02 · ENGINE

Storage & WAL

XERJ writes one WAL per index and a list of immutable segments. Each segment is three files, not a segment directory with twelve — a data file, a skip index, and a doc-id sidecar. All three are mmap'd, so reads come straight out of the OS page cache with no application-side buffer.

data/
├── logs/                      · an index
│   ├── schema.json            · field mapping
│   ├── wal/
│   │   ├── wal-000001         · append-only
│   │   └── wal-000002         · rolls at wal_max_size_mb
│   ├── seg-000001/
│   │   ├── segment.seg        · columnar data, mmap'd
│   │   ├── segment.sidx       · skip index for seeks
│   │   └── segment.ids        · doc-id sidecar (external id ↔ internal ordinal)
│   └── seg-000002/
│       ├── segment.seg
│       ├── segment.sidx
│       └── segment.ids
├── traces/
│   └── ...
└── cluster/                   · Raft metadata, only present in clustered mode
    ├── raft-log-*
    └── snapshots/

WAL

Append-only per index.
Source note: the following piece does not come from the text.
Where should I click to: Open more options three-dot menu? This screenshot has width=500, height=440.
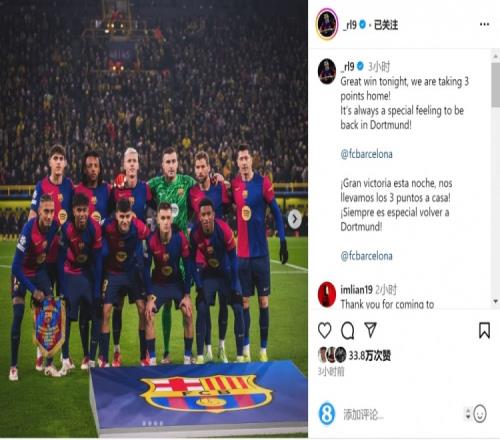(x=484, y=24)
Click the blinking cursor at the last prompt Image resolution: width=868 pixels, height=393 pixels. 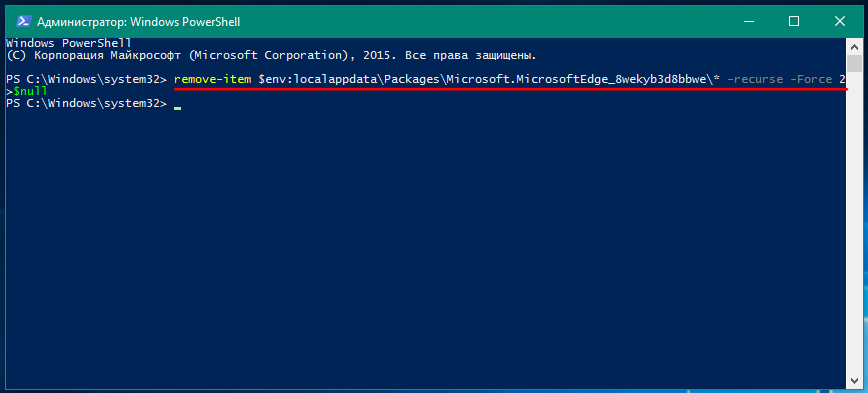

Generation-rotated at wal_max_size_mb (default 512 MiB). Retained until the flush checkpoint passes the tail generation, then the old file is released. Fsync policy is controlled by [storage] wal_sync:

Segments

Three files per segment:

Segments are immutable once written. Updates and deletes work by writing a new segment and a tombstone; merges rewrite surviving documents into a larger segment.

Merges

[merge] strategy picks between size_tiered (default) and log_structured (LSMT-style levelled). min_segments sets the trigger (default 10). io_rate_mb_per_sec throttles the merger to leave headroom for queries (default 100 MiB/s; set 0 to disable). max_concurrent caps parallel merge workers (default 1 — bump to 2–4 on fast NVMe).

Cluster metadata

In single-node mode there is no cluster/ directory — everything the engine needs is right next to the index data. When the server is started with a cluster config, a sibling cluster/ directory holds the embedded Raft log and snapshots. Index data is never in Raft — only the metadata (index schemas, shard assignments, node roster). See Clustering.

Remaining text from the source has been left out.